Note: This document is work in progress, parts of it may be changed, because it depends on API contracts, which are to be frozen by M4 Milestone

Southbound controller plugin is a functional component that does the following:

  • Provides an abstraction of network devices functionality
  • Normalizes their APIs to common contracts
  • Handles session and connections to them.

In general, the development process consists of following steps:

1. Definition of YANG models (API contracts): For Model-Driven SAL, the API contracts are defined by YANG models and the Java interfaces generated for these models. In this phase, developers select existing models which they want, write own models or augment (extend) existing ones.

2. Code Generation: Java Interfaces, implementation of Transfer Objects and mapping to Binding-Independent form is generated for the plugin. This phase requires the proper configuration of the Maven build and YANG Maven Tools.

3. Implementation of plugin: The actual implementation of the plugin functionality and the plugin components.

The order of the steps is not definitive, and it is up to developers to find the workflow which suits them best. See also, Best Practices for additional information.

Definition of YANG models

In this step, the developers select existing models, write their own models, or augment existing ones, which are provided by the controller or other plugins. The partial list of available models is available at YANG Tools:Available Models.

The mapping of YANG to Java is documented at Yang Tools:YANG to Java Mapping. This mapping provides an overview of how YANG is mapped to Java.

In general, there are multiple approaches to model the functionality of the Southbound Plugin:

  1. Using RPCs and Notifications
  2. Using Configuration Data Description
  3. Using Runtime Data Description
  4. Using a combination approach

RPCs

RPCs are used to model functionality which could be invoked by consumers (applications) and which uses the Southbound Plugin. RPCs are suitable to model any functionality. However, RPCs are usually used to model functionality which cannot be abstracted as configuration data, such as PacketOut, initiating a new session to device (controller-to-device session), or others.

RPCs are modeled with an RPC statement in the following form:

  rpc foo {}

This statement is mapped to method.

RPC Input

To define the RPC input, use the input statement within RPC. The structure of the input is defined with the same statements as the structure of notifications, configuration and so on.

 rpc foo {
    input {
       ...
    }
 }

RPC Output

To define the RPC output (structure of result), use the RPC output statement.

 rpc foo {
   output {
      ...
   }
 }

Notifications

Notifications are used to model events originating in network devices or southbound plugins which are exposed to consumers for listening.

Notification is defined with the notification statement:

   notification foo {
      ...
   }

Configuration Data

Configuration data is good for the following:

  • Model or provide CRUD access to the state of protocol plugin and network devices, or to either
  • Model any functionality which could be exposed as a configuration to consumers or applications

Configuration data in YANG is defined by using a config substatement with the true argument.

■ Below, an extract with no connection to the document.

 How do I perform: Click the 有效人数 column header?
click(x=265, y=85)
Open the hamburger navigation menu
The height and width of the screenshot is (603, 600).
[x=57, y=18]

For example:

  container foo {
     config true;
     ...
  }
  

Runtime (read-only) Data

Runtime (read-only) data is good to model or provide read access to the state of protocol plugin and networtk devices, or either. This type of data is good to model statistics or any state data, which could not be modified by the consumers (applications), but needs to be exposed (For example, learned topology, list of connected switches).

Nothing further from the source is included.